“My goal in life is to become free”

He is a specialized communication consultant, public speaker, a well-known blogger and a startup entrepreneur. For Johan Ronnestam, this variety of projects is what brings him pleasure, and what eventually enables him to become free. Let’s hear more on his philosophy and ways of achieving his goals.

Hi Johan. Is it ok to say that you have a split work personality?
Haha well if you want to. It’s true that I have a big problem telling people what it is that I do, since I’m dealing with a variety of very different projects simultaneously. That was one of the reasons why I started my blog… so I could simply tell people to go there and read about me, instead of explaining everything.

So let’s say we don’t want to read your blog right now. How would you introduce yourself?
Well, ok. I have been working with the Internet in one or another way since 1993, and I had the privilege to be able to do projects for some of the world’s biggest brands, both regarding advertising and communication but also in the field of business development and online/offline strategies. I tend to say that I do three things: I consult for different businesses, I do public speaking gigs and I am an entrepreneur, being involved in a couple of startups, one of them JAJDO, which develops iPad apps for kids.

How do clients who want you for consulting find you?
Primarily through word of mouth. After they have heard about me through somebody else, they usually go on the web and google me, and then they find my blog and can get to know me a bit better before getting in touch with me.

Considering your different activities one has to wonder if you simply stumbled into this situation working simultaneously in very different fields or if that was a deliberate decision of yours?
It was totally deliberate. When I started to blog some people told me that I need more focus. But I replied to them that I don’t do this to make business, I just try to shape my life so I have fun. And I have fun doing lots of things.

You don’t find it hard to prioritize all the time? Like when a client wants your help but you are preparing an important speech or working with your startup?
When I take assignments I am very clear with communicating that the client needs to follow my agenda.

That sounds as if you managed to build up quite a reputation. What’s your secret?
I would say it’s a mix of things. I got the chance to work with Nike Football in Europe in the 90s as well as with some other big global brands, which helped me to get noticed and increase my network. Also, my blog which I launched in 2007 has helped me to show people what I am good at. For example, I am a passionate designer, but telling somebody might not be convincing enough. Instead, I can show my creations. Also, my speaking gigs have helped me to spread the word. And when blogging, I try to publish my own thoughts, ideas and theories, not only linking to others. That’s important I think because it enables you to become and authority in your area of expertise.

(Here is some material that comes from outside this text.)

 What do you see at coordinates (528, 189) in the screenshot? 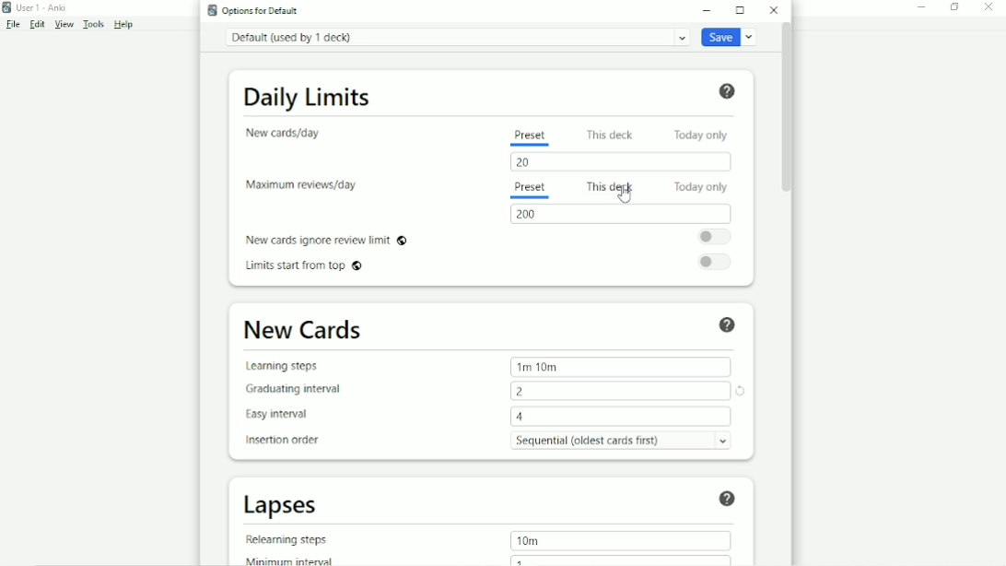
I see `Preset` at bounding box center [528, 189].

What’s your thoughts on the state of social media?
Everything is maturing. And it hasn’t really happened so much during the past two years, at least nothing that really “WOWs” me. ; )

You are hoping for bigger changes?
It would make things a bit more exciting again. It was different in 2007 when all those new sites and services became big, like Facebook and Twitter. Now there are still new services, but often they do the same thing as the past ones. I also notice an increasing fragmentation. Everybody is using different services. You could say that social media is going through the same process as traditional media did – one newspaper was replaced by 1000 digital services, now 1000 big digital services are replaced by 10.000 small services. A couple of big things become many small things. The problem with fragmentation is that even the potential audience is fragmented. User driven content relies on people feeling that someone else is listening or reading. If people lack this feeling they stop publishing. Two years ago you had 50 great blogs in Sweden that were updated daily. Now that number has shrunk to 5. That means less linking and less engagement for everyone blogging in Sweden. But lets see how everything will change again with the next radical evolution that is already in sight: mobile.

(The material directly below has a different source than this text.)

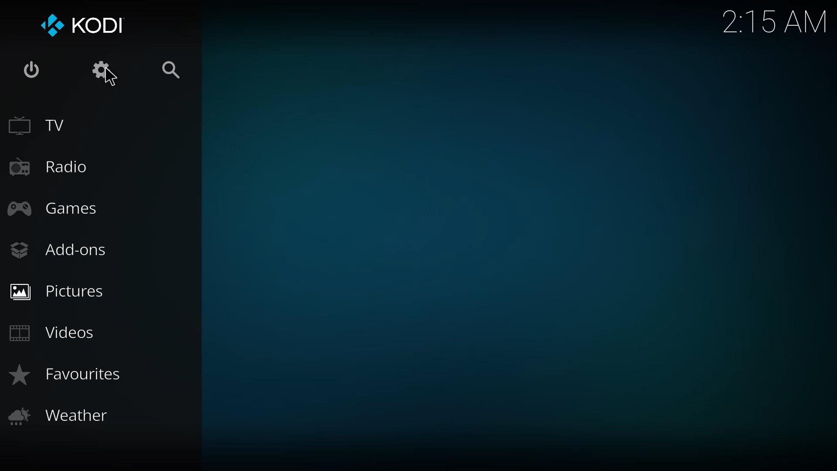  I want to click on weather, so click(63, 418).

…which is where you are heading with your own startup JAJDO.
Exactly. We are three guys running JAJDO, developing iPad apps for children. My co-founder Andreas and I kickstarted tons of smaller initiatives in the past and one day we decided to dedicate our time to a “real” startup. The big companies had overlooked this part of the gaming market which made it easier to build apps with only a very small team. We called our friend Jonas and went ahead. Today we invest about 3 days a week into JAJDO. It’s one brand and one engine in the background but we want to publish different apps. Of course we made a lot of beginner’s mistakes. One app we are going to launch is delayed 20 weeks. But we are not really under pressure since we are bootstrapping, thanks to our consulting jobs.

What’s your goal with being an entrepreneur?
If you are running a digital company with money from your own pocket, you are free to do what you want. You can go and surf while the company is running without you for a while. My goal in life is to become free (I blogged about that once). Another aspect is that by developing apps for children you can have a good conscious about what you’re doing, even if it would make you rich. We have more than 100.000 app downloads. I know that there are 70.000 or 80.000 children that got happy while playing with JAJDO. That’s a great feeling and something to be proud of. I hope we come to the point that we will be able to live off the app completely.

How much are your own kids involved in testing?
A lot. Often when we get close to launching the app they are already bored by it because they have been using it for such a long time, so I need to find new kids then to test it.